A space–time trellis code (STTC) is a type of space–time code used in multiple-antenna wireless communications. This scheme transmits multiple, redundant copies of a generalised TCM signal distributed over time and a number of antennas ('space'). These multiple, 'diverse' copies of the data are used by the receiver to attempt to reconstruct the actual transmitted data. For an STC to be used, there must necessarily be multiple transmit antennas, but only a single receive antennas is required; nevertheless multiple receive antennas are often used since the performance of the system is improved by the resulting spatial diversity.
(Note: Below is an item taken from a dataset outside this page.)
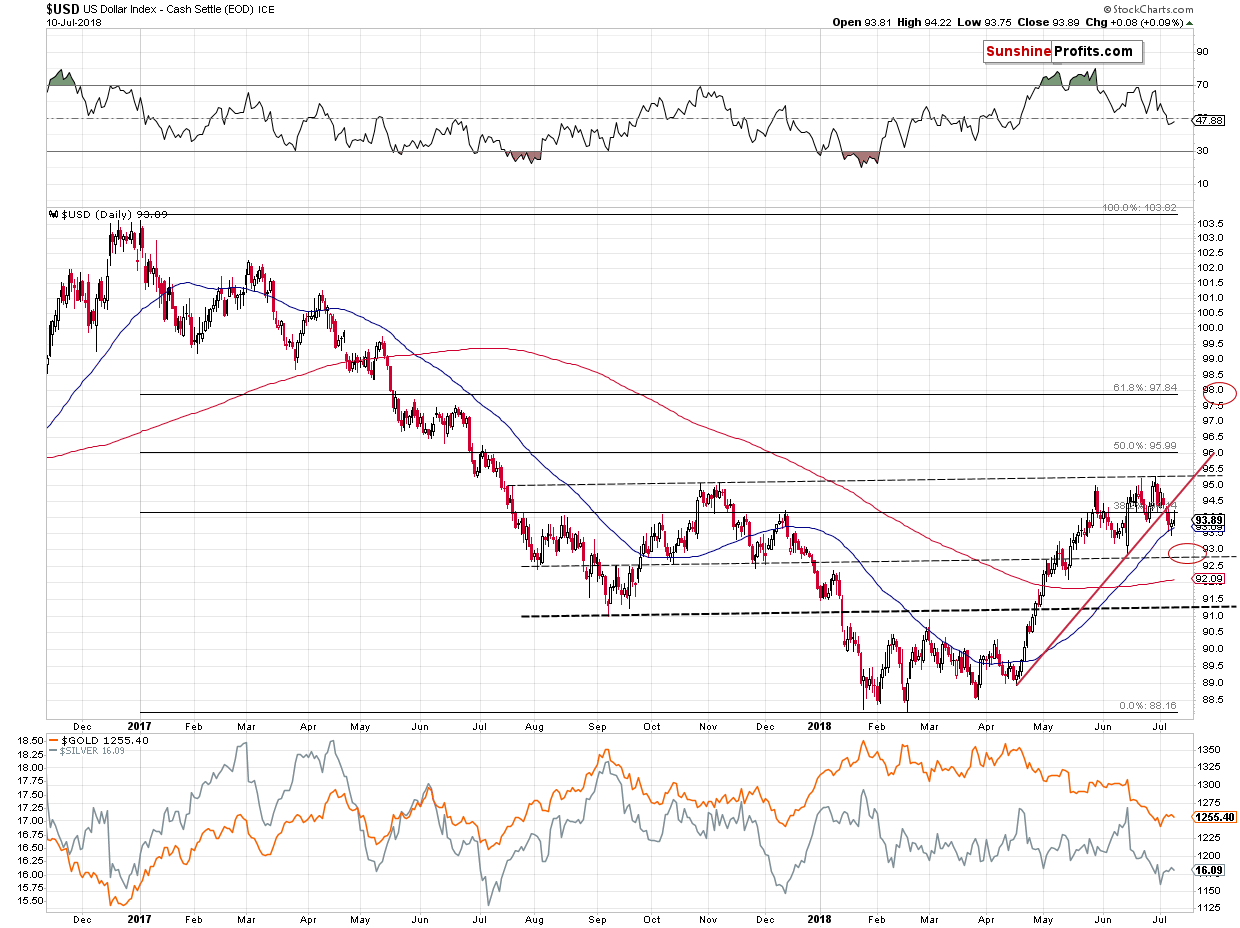This screenshot has width=1240, height=928.
Task: Click the $USD (Daily) legend label
Action: coord(98,213)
In contrast to space–time block codes (STBCs), they are able to provide both coding gain and diversity gain and have a better bit-error rate performance. In essence they marry single channel continuous time coding with the signaling protocol being used, and extend that with a multi-antenna framework. However, that also means they are more complex than STBCs to encode and decode; they rely on a Viterbi decoder at the receiver where STBCs need only linear processing. Also, whereas in a single transmitter, single receiver framework the Viterbi algorithm (or one of the sequential decoding algorithms) only has to proceed over a trellis in a single time dimension, in here the optimal decoding also has to take into consideration the number of antennas, leading to an extraneous polynomial complexity term.

STTCs were discovered by Vahid Tarokh et al. in 1998.